Collected data:
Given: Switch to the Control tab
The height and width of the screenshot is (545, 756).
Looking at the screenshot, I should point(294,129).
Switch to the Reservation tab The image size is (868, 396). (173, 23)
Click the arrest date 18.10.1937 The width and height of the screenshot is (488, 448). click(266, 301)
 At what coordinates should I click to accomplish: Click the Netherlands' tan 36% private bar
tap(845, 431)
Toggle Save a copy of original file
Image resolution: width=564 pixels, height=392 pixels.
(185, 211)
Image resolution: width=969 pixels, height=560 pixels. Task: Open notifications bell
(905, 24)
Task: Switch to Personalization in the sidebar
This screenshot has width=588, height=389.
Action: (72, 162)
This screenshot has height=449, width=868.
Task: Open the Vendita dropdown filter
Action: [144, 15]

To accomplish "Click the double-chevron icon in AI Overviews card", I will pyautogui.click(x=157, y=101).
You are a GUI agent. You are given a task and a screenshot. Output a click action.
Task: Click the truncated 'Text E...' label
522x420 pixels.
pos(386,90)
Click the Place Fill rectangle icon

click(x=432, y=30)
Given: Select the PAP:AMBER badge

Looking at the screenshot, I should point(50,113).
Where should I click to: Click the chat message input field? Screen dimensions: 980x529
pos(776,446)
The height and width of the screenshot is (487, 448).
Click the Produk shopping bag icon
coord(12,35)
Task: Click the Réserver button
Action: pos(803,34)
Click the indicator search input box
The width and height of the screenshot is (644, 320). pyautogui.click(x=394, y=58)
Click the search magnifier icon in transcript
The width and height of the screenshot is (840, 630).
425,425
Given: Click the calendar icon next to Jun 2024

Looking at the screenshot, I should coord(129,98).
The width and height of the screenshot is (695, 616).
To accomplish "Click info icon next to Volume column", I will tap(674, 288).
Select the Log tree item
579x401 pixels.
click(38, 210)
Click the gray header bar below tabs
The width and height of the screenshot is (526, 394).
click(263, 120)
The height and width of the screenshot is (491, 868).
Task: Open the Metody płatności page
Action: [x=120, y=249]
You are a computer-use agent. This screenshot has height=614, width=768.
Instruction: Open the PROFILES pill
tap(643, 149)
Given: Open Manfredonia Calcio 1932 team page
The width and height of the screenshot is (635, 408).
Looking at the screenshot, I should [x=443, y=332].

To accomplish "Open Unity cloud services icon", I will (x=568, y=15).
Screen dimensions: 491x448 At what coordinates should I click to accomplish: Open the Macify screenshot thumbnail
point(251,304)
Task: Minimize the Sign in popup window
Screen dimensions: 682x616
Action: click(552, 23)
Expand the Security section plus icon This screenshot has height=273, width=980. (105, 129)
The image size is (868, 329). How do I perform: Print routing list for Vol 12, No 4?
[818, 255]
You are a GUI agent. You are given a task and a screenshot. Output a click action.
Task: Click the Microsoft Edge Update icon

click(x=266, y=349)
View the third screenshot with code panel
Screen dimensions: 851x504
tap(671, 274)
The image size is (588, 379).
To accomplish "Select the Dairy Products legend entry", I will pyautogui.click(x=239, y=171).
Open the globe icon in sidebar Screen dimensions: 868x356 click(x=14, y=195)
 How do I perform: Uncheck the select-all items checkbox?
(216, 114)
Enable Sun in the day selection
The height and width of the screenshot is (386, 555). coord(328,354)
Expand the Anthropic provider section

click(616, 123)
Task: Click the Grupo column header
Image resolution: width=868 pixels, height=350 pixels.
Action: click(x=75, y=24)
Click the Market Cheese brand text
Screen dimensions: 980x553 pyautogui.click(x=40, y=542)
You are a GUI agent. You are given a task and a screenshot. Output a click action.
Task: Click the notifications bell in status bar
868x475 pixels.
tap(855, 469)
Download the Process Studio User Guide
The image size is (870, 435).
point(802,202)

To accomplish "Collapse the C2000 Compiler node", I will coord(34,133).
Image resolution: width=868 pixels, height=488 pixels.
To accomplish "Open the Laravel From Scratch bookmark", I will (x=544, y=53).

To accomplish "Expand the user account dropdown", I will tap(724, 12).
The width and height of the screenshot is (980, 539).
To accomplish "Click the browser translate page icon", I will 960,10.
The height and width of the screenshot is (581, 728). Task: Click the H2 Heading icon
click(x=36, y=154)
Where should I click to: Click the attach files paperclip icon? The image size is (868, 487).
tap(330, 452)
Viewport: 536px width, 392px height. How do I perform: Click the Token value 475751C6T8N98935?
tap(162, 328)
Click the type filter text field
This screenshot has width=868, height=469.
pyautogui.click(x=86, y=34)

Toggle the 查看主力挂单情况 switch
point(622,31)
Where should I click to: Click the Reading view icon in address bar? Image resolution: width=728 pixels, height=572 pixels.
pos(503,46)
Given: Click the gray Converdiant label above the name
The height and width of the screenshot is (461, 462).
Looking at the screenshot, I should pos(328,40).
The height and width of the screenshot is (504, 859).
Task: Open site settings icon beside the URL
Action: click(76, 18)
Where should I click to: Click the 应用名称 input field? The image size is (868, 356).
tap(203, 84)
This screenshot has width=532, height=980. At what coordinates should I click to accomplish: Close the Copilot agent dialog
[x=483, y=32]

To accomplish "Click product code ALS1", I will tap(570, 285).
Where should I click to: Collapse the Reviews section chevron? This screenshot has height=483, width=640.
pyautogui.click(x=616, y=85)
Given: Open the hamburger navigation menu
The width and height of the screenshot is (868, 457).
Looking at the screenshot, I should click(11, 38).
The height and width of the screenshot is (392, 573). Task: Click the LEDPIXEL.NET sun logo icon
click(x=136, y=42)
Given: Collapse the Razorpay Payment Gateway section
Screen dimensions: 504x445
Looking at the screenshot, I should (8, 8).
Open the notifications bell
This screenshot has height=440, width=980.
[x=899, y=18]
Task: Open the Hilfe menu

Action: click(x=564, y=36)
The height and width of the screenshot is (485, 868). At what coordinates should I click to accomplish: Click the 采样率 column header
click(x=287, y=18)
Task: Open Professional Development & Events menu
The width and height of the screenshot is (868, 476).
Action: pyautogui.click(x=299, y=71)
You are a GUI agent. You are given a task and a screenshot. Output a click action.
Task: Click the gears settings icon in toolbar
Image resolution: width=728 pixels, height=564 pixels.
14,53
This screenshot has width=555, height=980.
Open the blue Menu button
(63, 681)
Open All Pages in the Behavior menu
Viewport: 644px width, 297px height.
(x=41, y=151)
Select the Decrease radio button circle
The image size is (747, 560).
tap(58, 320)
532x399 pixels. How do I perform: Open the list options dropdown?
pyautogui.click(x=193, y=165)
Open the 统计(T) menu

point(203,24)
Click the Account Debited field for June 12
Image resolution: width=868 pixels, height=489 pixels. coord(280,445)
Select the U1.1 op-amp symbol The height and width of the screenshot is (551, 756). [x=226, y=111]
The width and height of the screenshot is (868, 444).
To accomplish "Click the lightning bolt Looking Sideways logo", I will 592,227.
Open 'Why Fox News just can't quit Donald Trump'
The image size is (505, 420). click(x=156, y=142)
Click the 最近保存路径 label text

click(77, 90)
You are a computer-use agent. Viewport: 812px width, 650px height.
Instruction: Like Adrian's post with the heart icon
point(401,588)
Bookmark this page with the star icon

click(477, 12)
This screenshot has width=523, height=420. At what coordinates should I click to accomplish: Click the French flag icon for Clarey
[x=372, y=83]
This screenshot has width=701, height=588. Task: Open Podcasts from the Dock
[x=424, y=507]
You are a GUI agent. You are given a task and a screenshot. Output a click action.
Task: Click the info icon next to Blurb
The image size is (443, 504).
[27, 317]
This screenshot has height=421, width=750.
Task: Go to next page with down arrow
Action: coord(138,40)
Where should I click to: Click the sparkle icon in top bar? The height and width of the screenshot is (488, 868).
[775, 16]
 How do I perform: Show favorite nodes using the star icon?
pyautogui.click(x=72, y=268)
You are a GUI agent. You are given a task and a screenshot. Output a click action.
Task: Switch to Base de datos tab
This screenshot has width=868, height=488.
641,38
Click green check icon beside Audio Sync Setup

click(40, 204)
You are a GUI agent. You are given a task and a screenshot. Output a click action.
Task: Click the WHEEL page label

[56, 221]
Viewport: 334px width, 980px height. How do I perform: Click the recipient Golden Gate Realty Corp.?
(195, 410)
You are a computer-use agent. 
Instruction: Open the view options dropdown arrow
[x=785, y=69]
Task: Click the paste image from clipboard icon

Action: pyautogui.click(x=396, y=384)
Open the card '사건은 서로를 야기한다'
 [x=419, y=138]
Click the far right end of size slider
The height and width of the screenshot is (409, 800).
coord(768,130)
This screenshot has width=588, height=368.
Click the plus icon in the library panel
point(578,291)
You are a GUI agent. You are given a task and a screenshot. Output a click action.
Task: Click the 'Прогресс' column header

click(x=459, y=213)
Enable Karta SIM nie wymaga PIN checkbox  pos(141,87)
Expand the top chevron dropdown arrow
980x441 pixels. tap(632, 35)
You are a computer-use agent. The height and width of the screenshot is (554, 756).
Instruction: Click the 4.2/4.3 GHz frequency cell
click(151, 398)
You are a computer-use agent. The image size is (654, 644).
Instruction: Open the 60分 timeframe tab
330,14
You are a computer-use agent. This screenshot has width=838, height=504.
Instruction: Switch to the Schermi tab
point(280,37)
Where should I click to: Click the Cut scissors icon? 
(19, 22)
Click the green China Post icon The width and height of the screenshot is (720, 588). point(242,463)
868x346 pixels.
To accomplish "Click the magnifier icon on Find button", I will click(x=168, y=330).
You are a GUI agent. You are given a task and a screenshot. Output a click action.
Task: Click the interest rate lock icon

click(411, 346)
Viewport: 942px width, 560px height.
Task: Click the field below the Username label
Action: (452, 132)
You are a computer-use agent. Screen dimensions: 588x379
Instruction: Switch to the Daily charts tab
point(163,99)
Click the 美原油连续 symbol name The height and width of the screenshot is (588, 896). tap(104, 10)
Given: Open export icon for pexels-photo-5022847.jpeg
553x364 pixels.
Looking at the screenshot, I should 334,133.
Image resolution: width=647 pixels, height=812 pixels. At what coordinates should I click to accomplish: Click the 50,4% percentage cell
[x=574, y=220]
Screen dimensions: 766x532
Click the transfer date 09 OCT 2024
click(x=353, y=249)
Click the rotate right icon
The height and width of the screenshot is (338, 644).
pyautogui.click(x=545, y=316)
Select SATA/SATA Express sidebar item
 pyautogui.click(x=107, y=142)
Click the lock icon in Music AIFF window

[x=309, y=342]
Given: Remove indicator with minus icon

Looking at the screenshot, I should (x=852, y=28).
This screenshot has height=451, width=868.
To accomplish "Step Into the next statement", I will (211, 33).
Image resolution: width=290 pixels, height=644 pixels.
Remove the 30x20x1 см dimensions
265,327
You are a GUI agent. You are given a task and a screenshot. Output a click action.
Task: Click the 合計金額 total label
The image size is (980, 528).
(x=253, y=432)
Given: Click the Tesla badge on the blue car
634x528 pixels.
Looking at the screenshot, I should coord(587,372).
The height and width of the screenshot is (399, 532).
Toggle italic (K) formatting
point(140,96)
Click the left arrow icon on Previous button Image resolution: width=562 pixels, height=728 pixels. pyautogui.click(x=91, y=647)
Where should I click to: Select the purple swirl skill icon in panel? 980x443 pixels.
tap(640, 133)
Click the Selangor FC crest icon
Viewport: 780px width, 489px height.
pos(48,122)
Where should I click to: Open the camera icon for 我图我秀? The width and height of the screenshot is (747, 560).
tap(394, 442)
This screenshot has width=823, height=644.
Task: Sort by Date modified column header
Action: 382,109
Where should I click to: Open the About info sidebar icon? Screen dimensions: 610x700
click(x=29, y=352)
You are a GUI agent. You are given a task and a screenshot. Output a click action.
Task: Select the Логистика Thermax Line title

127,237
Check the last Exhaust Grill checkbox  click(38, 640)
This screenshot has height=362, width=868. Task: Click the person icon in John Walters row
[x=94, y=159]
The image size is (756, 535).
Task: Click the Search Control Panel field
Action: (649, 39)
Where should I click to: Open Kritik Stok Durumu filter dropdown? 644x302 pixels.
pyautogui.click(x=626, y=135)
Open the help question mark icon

> [Task instructions]
What is needed is an exact copy of the entries above, from the first line through the line holding "Toggle Save a copy of original file", with both of those lines kept; please give nothing else.

> [Answer section]
Given: Switch to the Control tab
The height and width of the screenshot is (545, 756).
Looking at the screenshot, I should point(294,129).
Switch to the Reservation tab The image size is (868, 396). (173, 23)
Click the arrest date 18.10.1937 The width and height of the screenshot is (488, 448). click(266, 301)
 At what coordinates should I click to accomplish: Click the Netherlands' tan 36% private bar
tap(845, 431)
Toggle Save a copy of original file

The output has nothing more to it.